(Collected data)
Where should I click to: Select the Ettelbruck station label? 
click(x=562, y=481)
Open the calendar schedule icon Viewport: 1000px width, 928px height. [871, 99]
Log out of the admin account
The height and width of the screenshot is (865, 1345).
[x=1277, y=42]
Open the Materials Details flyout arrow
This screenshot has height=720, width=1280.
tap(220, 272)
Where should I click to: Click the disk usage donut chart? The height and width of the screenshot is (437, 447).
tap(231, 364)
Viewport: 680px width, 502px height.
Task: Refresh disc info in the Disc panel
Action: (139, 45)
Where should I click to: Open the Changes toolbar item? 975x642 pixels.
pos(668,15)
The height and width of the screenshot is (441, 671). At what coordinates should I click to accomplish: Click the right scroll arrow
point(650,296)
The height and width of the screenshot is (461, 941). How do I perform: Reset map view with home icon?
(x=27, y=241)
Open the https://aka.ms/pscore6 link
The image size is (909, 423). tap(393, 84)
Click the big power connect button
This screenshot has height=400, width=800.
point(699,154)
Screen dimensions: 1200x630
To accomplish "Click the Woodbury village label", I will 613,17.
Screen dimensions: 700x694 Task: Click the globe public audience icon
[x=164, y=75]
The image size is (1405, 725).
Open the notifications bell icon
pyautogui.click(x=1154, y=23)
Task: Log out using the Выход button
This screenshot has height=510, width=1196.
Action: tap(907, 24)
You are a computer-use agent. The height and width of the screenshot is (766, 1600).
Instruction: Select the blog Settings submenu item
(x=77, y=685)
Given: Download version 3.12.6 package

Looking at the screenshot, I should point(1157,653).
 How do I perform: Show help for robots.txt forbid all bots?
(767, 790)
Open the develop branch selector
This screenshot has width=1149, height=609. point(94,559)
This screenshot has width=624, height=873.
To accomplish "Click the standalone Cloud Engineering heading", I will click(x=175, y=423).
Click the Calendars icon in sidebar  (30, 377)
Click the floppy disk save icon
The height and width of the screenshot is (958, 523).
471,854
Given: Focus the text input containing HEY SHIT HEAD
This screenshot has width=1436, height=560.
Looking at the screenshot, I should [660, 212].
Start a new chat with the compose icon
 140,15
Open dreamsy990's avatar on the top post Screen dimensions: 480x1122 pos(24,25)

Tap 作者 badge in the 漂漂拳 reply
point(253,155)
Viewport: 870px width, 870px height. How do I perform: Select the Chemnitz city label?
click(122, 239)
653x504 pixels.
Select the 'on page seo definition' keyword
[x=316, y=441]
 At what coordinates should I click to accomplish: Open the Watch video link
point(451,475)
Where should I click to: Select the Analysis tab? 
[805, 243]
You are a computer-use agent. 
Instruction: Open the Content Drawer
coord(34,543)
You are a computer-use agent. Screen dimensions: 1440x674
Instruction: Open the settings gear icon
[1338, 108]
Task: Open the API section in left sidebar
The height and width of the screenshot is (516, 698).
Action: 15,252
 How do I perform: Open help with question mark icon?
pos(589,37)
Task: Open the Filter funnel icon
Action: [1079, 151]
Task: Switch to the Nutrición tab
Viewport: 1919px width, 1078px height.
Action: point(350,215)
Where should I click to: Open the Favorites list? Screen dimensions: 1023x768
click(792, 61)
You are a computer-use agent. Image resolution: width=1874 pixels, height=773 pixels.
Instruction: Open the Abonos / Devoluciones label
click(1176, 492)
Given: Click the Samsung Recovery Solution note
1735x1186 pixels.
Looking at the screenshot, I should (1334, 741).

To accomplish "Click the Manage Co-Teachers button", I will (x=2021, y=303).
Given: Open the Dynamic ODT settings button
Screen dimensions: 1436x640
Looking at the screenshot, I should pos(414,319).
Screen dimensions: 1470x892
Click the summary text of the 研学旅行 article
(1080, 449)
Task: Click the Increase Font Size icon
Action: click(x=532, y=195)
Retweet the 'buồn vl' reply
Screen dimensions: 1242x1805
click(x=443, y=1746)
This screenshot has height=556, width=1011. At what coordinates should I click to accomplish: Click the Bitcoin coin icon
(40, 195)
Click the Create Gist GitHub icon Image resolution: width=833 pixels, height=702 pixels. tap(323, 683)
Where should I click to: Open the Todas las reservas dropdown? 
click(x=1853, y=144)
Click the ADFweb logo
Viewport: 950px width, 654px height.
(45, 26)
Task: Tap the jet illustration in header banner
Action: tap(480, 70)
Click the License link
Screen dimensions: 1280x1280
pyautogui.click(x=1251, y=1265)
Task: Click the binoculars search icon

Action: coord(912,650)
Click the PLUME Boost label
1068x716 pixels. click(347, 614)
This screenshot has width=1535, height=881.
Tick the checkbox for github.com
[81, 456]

Task objective:
Work out how many lines in the records above include the string "agent", and provide that figure with no other text.

Output of the task:
4